**Input records**
---

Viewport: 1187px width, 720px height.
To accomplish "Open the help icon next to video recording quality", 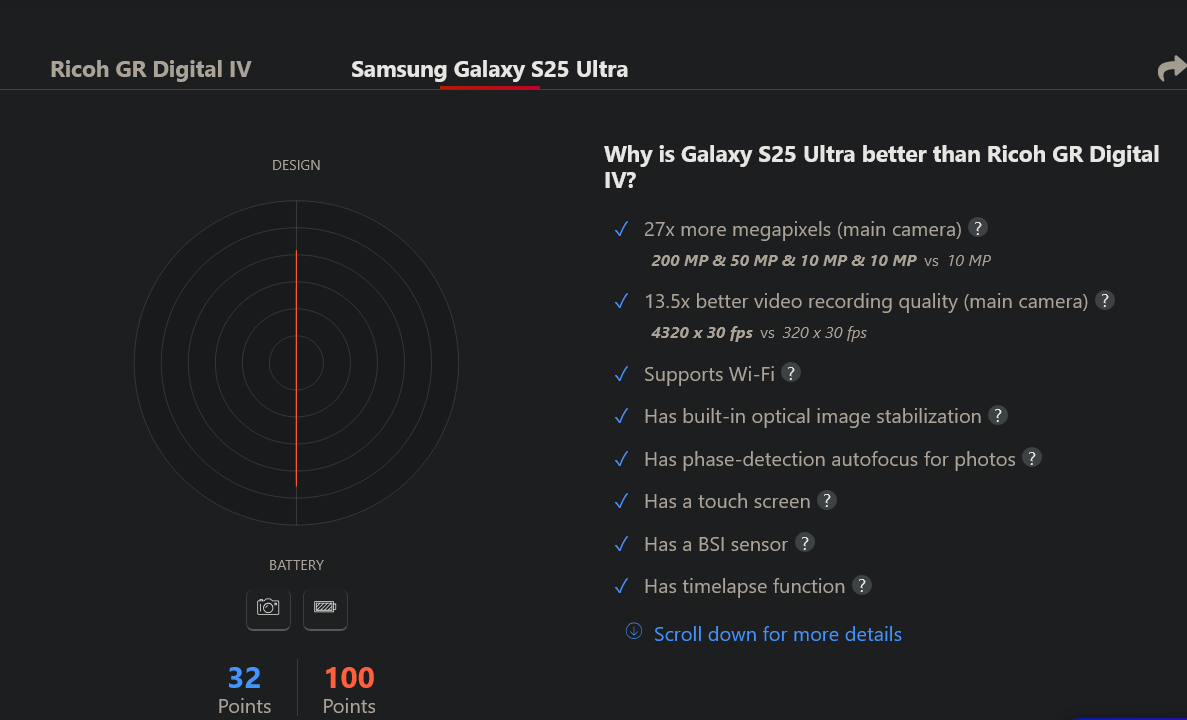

---

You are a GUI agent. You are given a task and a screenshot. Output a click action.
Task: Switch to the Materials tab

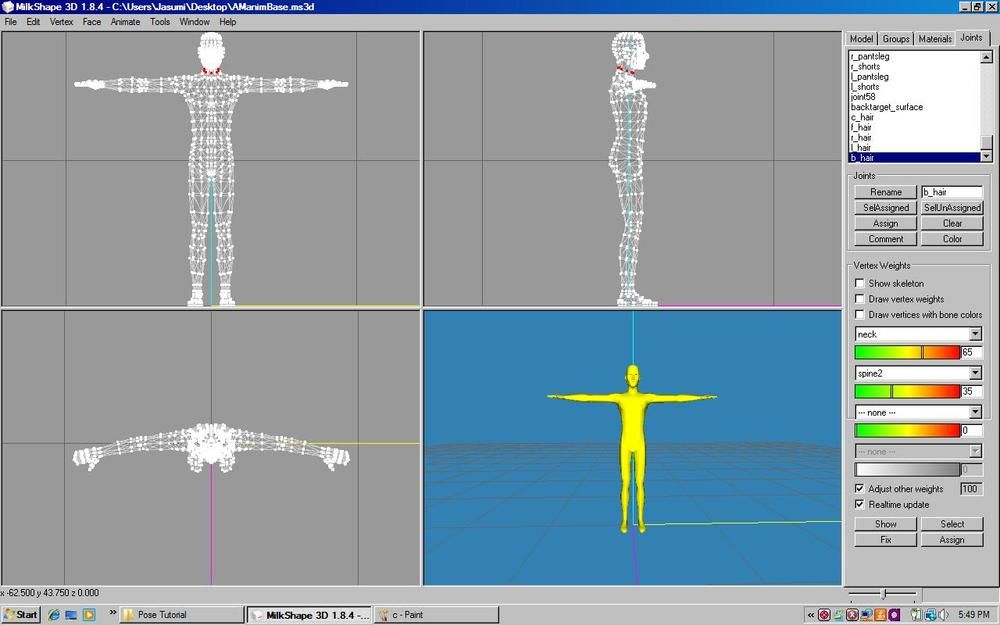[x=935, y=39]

---

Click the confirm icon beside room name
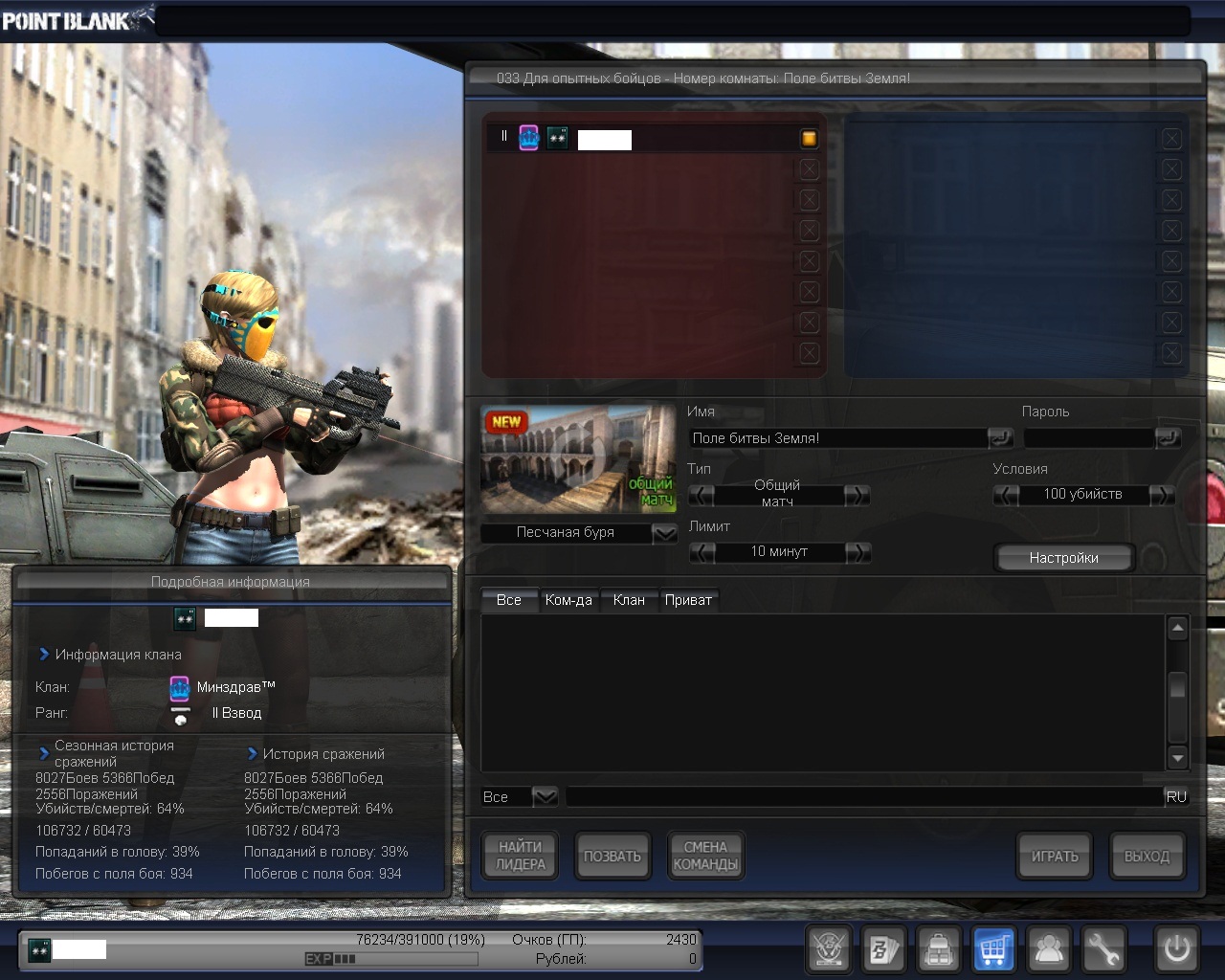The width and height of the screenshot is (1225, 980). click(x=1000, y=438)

---

**Work request**
No picture is to be printed. Output exactly the lines above from the line containing "Viewport: 1187px width, 720px height." through the line containing "the help icon".

**Result of the task**
Viewport: 1187px width, 720px height.
To accomplish "Open the help icon next to video recording quality", 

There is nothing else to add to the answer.